Would you print only the lines running from the one with "This screenshot has" to the final line of the data below, word for word and without pictures?

++++++++++++++++++++

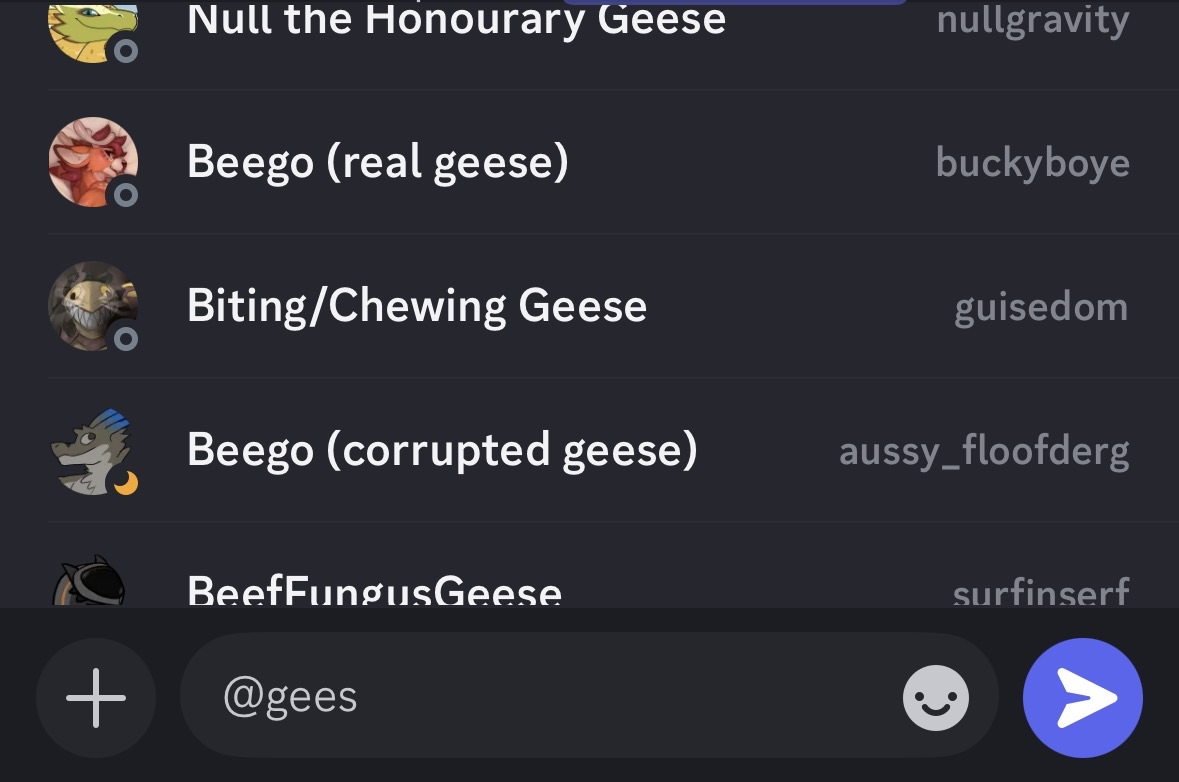1179x782 pixels.
Task: Send the message with arrow button
Action: [x=1083, y=698]
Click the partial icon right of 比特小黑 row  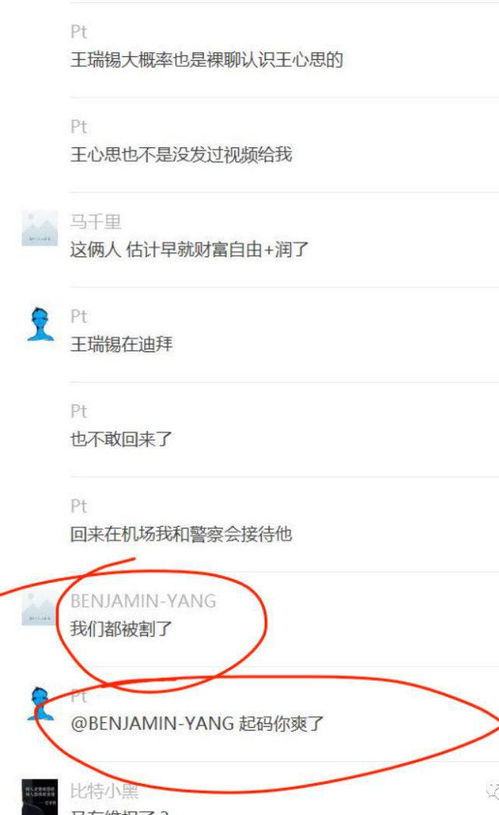coord(492,791)
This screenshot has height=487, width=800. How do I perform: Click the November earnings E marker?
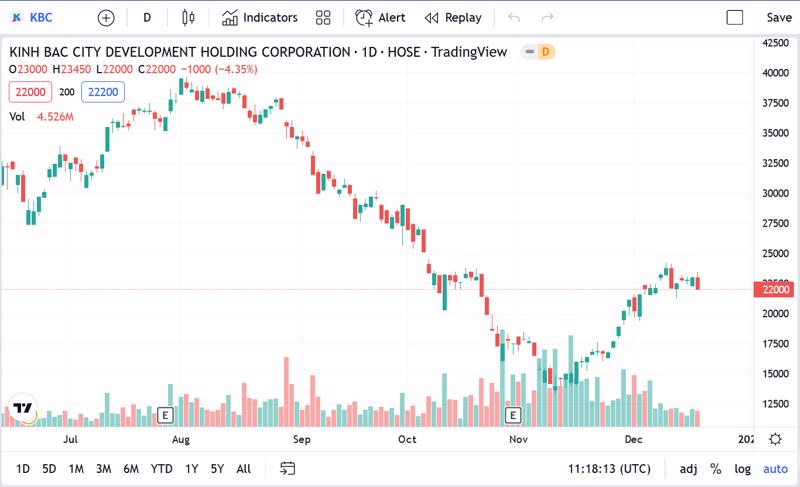tap(513, 414)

++++++++++++++++++++

# Answer area
This screenshot has height=487, width=800. How do I perform: Click the November earnings E marker?
tap(513, 414)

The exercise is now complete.